● TASK DETAILS
Your answer must be an exact copy of the data, without any pictures.

[[ RECORDS SUPPLIED, beginning ]]

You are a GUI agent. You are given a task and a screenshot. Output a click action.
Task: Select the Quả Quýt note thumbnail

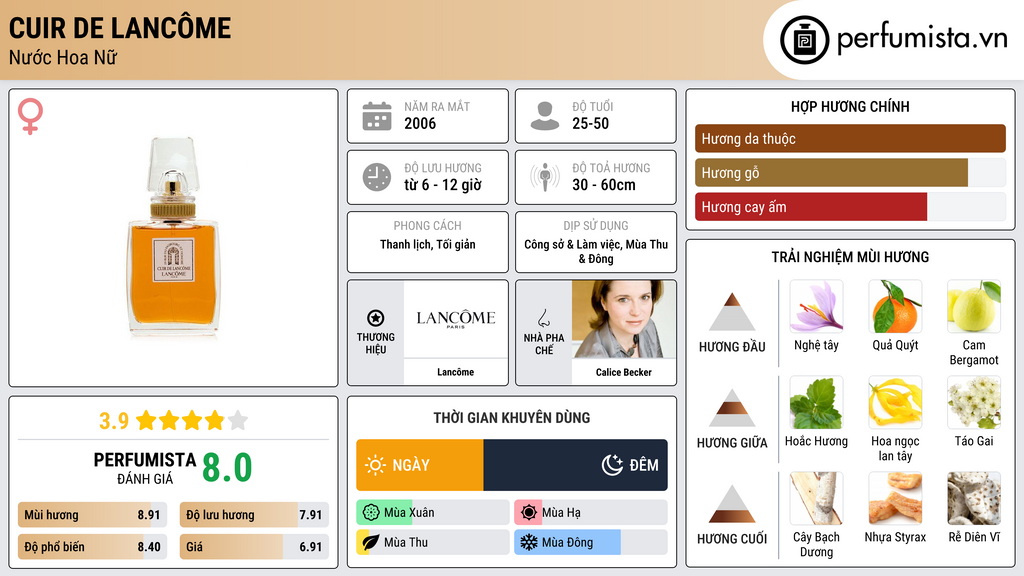895,306
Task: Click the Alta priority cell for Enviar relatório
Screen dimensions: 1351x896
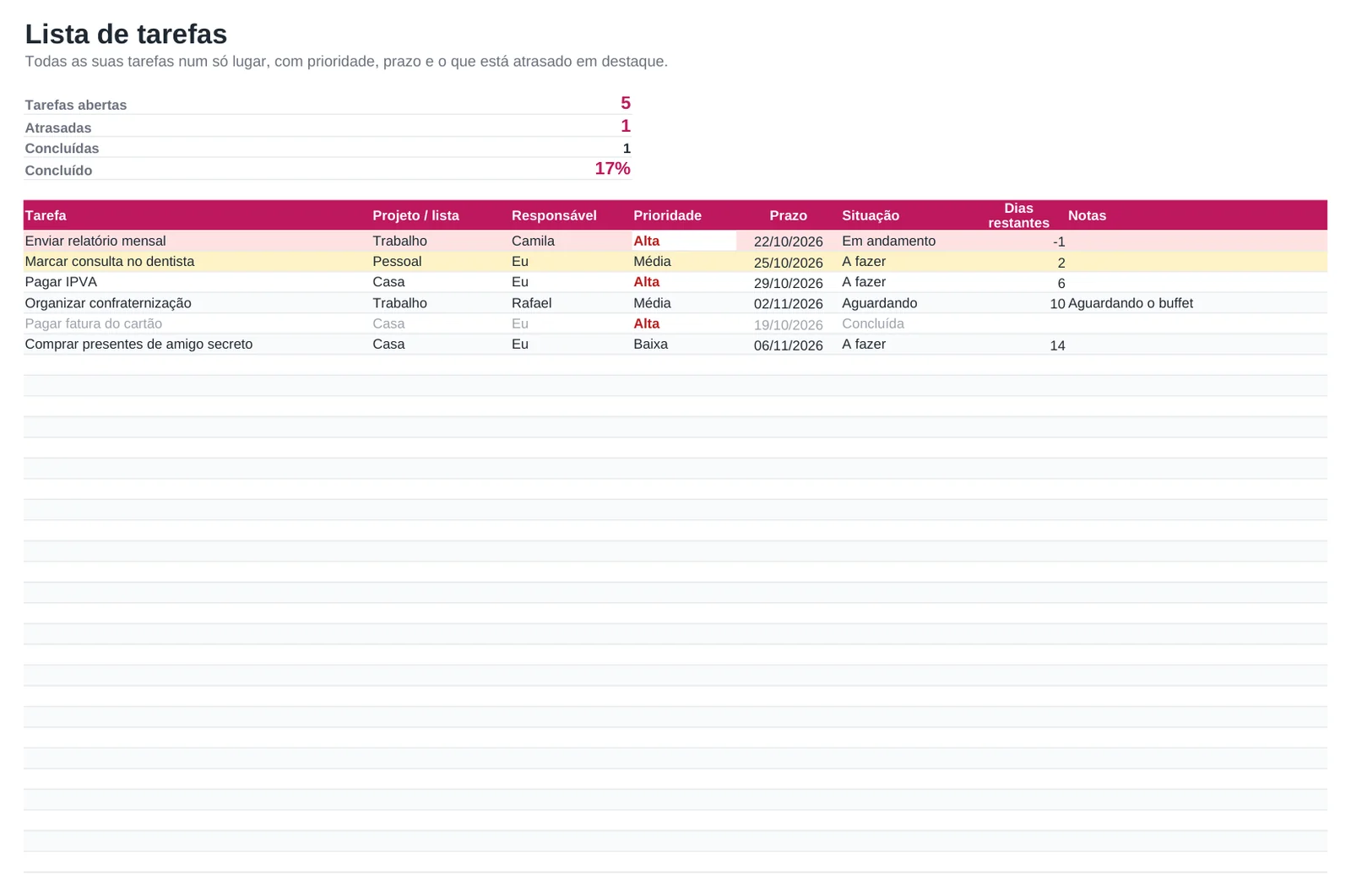Action: pos(684,241)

[[ RECORDS SUPPLIED, end ]]

● ANSWER BELOW
You are a GUI agent. You are given a task and a screenshot. Output a click action.
Task: Select the Quả Quýt note thumbnail

895,306
Task: Click the Alta priority cell for Enviar relatório
Screen dimensions: 1351x896
Action: pos(684,241)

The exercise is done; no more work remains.